Приотставший Степан Дмитриевич услышал щелчок замка и насмешливый голос:
- Прошу в мои апартаменты. Так теперь вынужден жить Семен Иосифович Хейфец.
Дожидавшийся своей очереди на реконструкцию одноместный номер был обставлен облупленной, еще советского производства, мебелью. Немытые окна без занавесок, потертые, отстающие от стен обои, вытоптанный до дыр, замусоренный линолеум превращали его в классическое обиталище маргинала.
Воронов, преодолевая брезгливость, переступил через порог. Хейфец же, ни сколько не стесняясь, подтащил к колченогому, с потрескавшейся полировкой журнальному столу продавленное кресло.
- Присаживайтесь… Как вас там?.. – он щелкнул в воздухе пальцами.
- Меня зовут Степан Дмитриевич, - Воронов не стал пока обращать внимание на откровенно провоцирующее поведение Семена Иосифовича.
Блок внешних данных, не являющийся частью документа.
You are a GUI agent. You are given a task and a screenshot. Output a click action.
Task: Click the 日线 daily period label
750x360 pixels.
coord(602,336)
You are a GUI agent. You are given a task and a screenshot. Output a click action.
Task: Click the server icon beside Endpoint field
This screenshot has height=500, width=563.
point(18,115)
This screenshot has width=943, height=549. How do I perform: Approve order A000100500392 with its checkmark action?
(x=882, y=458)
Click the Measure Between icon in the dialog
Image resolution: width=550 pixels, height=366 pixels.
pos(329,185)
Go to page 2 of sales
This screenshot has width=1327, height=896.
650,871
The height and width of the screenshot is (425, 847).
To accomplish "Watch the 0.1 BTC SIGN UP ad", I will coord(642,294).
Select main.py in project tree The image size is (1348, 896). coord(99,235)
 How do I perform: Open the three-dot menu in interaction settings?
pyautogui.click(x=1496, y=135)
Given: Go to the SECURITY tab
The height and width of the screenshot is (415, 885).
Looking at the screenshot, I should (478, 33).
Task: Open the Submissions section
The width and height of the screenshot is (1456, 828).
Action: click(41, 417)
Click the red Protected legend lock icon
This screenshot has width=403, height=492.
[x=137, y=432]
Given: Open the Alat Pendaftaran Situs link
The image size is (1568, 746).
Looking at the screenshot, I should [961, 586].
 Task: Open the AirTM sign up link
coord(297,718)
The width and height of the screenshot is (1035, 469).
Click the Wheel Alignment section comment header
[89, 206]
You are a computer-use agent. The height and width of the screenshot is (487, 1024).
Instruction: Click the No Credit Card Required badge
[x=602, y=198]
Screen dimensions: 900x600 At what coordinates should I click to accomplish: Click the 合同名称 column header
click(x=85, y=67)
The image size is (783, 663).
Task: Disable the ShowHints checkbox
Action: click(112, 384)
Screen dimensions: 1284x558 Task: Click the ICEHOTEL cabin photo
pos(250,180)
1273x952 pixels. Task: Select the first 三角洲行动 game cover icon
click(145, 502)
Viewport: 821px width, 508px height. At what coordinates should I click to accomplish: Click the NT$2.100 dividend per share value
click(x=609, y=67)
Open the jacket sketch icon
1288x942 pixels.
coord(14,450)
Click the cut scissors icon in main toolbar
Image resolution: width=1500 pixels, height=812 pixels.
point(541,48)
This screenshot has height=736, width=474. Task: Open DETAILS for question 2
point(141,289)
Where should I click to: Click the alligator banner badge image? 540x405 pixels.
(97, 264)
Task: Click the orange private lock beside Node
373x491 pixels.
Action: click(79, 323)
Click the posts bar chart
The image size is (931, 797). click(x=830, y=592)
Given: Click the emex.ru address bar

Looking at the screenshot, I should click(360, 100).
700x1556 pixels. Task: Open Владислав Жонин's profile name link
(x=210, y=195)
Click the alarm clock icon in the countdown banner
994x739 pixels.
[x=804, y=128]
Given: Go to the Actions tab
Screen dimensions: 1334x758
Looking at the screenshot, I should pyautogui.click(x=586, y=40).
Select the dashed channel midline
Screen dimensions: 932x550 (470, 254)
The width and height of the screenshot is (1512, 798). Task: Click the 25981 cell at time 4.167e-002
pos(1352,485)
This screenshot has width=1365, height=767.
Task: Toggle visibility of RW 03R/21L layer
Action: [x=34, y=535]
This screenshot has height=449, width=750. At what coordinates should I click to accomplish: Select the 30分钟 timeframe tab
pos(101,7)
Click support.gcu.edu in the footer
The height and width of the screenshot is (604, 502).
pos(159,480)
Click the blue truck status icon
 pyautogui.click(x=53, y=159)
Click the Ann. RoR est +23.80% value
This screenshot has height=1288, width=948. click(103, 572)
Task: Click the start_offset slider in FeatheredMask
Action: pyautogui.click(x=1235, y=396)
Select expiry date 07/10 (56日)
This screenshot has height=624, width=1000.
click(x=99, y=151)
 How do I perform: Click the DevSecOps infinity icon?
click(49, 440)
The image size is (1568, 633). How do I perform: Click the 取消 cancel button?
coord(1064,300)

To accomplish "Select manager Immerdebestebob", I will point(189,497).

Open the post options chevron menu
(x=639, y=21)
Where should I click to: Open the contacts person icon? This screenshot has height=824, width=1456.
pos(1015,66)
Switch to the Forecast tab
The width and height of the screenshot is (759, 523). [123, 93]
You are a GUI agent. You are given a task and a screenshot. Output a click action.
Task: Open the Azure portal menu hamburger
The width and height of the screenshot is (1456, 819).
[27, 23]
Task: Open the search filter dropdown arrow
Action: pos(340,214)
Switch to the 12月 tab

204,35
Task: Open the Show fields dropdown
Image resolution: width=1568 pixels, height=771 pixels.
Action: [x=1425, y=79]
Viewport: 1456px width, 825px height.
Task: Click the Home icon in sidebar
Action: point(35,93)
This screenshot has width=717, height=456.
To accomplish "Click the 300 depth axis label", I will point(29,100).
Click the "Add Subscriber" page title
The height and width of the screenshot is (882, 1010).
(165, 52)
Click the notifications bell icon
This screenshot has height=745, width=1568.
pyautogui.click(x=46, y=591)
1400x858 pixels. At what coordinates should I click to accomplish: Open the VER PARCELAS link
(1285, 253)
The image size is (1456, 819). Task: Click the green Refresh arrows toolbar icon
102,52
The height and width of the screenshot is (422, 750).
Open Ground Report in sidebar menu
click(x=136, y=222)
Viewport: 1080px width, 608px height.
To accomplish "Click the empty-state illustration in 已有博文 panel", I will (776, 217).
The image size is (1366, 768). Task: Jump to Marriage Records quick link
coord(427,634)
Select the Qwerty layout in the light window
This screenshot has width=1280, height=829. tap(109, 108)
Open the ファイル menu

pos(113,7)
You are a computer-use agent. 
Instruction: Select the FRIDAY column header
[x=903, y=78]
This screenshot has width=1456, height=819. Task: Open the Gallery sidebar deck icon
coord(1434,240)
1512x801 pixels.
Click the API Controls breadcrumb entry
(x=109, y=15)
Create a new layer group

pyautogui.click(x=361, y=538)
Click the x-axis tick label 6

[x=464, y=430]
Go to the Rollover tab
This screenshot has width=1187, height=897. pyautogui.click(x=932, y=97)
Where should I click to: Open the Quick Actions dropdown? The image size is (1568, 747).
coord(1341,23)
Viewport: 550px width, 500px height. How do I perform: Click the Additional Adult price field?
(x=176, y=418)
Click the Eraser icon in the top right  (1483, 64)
Тот же пристроился напротив на расшатанном, скрипучем стуле и мелкими движениями потирая руки, с придыханием зачастил:
- Что же, гражданин начальник Степан Дмитриевич, приступим. Вы ведь из бывших, правильно? – и без паузы продолжил. – Впрочем, сейчас это не важно. Я вам предлагаю сыграть. С некоторых пор я стал находить удовольствие в игре, в чувстве азарта. Поэтому, мое условие таково – мы играем. А по результатам вы либо получаете, либо не получаете ответы на свои вопросы. Идет?
Воронов почесал в задумчивости кончик носа и насмешливо спросил:
- Разве у меня есть выбор?
Хейфец расхохотался, в восторге хлопая себя по тощим ляжкам:
- Конечно нет, начальник, конечно нет, - в его правой ладони, словно по волшебству появилась колода карт. – Ну что, приступим?
- Вы хотя бы скажите, во что играть будем? – Степан Дмитриевич попытался удобнее устроиться в жестком кресле. Он уже жалел о зря потерянном времени и искал повод раскланяться.
Поблескивая глазами, Хейфец тем временем уже раскидывал карты и возмущался:
- Как во что, любезный? Как во что? Разумеется в «очко». Во что еще в наше время могут играть интеллигентные люди, а?
Воронов, уже приподнявшийся, опершись на подлокотники кресла, чтобы встать и уйти, вдруг поддавшись безотчетному внутреннему порыву, опустился обратно и схватил карты. Когда-то в детстве он поигрывал в «двадцать одно» и с трудом припомнил незамысловатые правила.
Само собой, из пяти раз, он проиграл четыре. Вскрыв карты и убедившись в очередной победе, Хейфец расцвел счастливой улыбкой и заявил:
- Слабак вы, гражданин начальник. Что, собственно, и требовалось доказать. Бог-то, он не фраер, все видит.
- Дальше-то, что, Семен Иосифович? – откровенно зевнул Воронов. – Так и будем дурака валять или к делу, в конце концов, перейдем?
- К делу, говорите? – сгреб карты в кучу Хейфец. – Ну, что ж, можно и к делу… Несмотря на ваш проигрыш, я изменю правила и расскажу, каким образом погиб Петренко. Но вы должны обещать, что потом исполните мое желание. Карточный долг – долг чести, - он назидательно ткнул указательным пальцем в потолок над собой.
Степан Дмитриевич неопределенно мотнул головой, вроде как соглашаясь. Однако заметил:
- Все будет зависеть от вашего рассказа.
- Договорились, - хлопнул в ладоши Семен Иосифович, - Теперь слушайте очень внимательно. Этого негодяя, вашего друга Петренко, наказала сама судьба. А вот орудием она избрала меня. Потому что я заслужил это своими муками, - худые пальцы рассказчика сжались в кулаки, так, что побелела кожа на костяшках.